ヒドラの睡眠様状態から、中枢神経系の進化的発生の間で保存された睡眠メカニズムが解明された
Hiroyuki J. Kanaya;...;Taichi Q. Itoh(2020.10, Science Advances)[A sleep-like state in Hydra unravels conserved sleep mechanisms during the evolutionary development of the central nervous system]
理由
ラボセミナーで紹介されてた
概要
睡眠行動は、線虫や節足動物でさえ見られるが、睡眠制御のメカニズムが進化の間にどのように出現してきたかについてはほとんど知られていない。

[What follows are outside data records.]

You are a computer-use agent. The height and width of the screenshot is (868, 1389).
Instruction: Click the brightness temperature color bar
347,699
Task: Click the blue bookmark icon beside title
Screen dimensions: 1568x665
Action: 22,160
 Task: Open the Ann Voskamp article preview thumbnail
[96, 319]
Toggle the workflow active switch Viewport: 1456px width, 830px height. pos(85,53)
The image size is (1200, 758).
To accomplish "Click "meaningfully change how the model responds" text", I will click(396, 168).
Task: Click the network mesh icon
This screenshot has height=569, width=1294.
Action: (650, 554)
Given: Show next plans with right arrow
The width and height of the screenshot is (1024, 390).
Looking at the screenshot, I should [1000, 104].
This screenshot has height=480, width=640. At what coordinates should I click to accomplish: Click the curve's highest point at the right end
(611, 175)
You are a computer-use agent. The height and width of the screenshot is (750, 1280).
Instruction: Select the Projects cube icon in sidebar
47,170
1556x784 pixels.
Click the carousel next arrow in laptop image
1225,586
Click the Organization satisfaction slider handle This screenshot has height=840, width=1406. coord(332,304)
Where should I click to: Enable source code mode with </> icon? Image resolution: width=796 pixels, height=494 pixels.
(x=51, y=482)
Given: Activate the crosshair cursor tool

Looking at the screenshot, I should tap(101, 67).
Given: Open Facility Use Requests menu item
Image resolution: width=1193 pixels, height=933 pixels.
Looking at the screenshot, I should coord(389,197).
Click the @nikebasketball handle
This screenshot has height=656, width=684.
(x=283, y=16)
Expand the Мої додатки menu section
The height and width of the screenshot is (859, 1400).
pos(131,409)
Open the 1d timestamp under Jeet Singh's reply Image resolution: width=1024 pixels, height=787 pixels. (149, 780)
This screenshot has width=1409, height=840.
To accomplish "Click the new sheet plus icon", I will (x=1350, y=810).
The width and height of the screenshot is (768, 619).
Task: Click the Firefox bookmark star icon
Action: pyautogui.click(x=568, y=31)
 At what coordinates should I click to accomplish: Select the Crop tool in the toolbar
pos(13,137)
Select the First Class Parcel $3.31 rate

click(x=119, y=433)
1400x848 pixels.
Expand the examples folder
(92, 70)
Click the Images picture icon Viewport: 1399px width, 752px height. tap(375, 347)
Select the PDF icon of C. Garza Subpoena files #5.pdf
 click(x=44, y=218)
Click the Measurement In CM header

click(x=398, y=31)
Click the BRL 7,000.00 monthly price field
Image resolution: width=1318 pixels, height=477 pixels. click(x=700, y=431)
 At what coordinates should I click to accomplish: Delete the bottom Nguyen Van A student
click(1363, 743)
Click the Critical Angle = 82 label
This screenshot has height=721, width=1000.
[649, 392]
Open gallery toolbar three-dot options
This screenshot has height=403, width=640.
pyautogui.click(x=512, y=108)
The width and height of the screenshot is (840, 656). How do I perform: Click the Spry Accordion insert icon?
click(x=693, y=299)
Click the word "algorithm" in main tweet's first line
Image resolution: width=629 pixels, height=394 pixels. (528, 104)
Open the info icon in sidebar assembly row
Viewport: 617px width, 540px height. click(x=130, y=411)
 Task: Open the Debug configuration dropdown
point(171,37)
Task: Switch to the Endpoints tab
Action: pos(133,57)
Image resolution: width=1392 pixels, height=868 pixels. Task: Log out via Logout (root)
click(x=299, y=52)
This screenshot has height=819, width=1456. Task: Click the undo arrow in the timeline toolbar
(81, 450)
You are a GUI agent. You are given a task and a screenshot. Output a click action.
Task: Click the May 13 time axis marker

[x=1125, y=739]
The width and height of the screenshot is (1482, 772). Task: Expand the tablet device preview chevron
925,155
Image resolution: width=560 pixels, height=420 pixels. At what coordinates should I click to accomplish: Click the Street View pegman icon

ここでは、初歩的な神経組織化を持つ刺胞動物のヒドラにおける睡眠様状態を報告する。ヒドラの睡眠は、恒常性で形作られ、細胞増殖に必須であるが、規則性のない概日リズムを持たない。代わりに、ヒドラ睡眠の根底にある 縮日振動によって生まれるであろう4時間のリズムを検出した。睡眠由来のヒドラでのマイクロアレイ解析から、cGMP依存的なタンパク質キナーゼ1(PRKG1)とオルニチンアミノトランスフェラーゼを含む212遺伝子の睡眠依存的な発現が解明された。メラトニン、GABAそしてPRKG1の睡眠促進効果はヒドラでも保存されていた。しかしながら、興奮性ドーパミンは予想外にヒドラの睡眠を誘導した。ヒドラとショウジョウバエの間で、オルニチン代謝の睡眠に対する逆の効果が明らかであったことから、それらの睡眠制御機能の進化的スイッチが示唆された。よって、睡眠関連の生理学と睡眠制御要素は、脳の無い後生動物門で分子レベルで獲得され、適宜再プログラムされてきた可能性がある。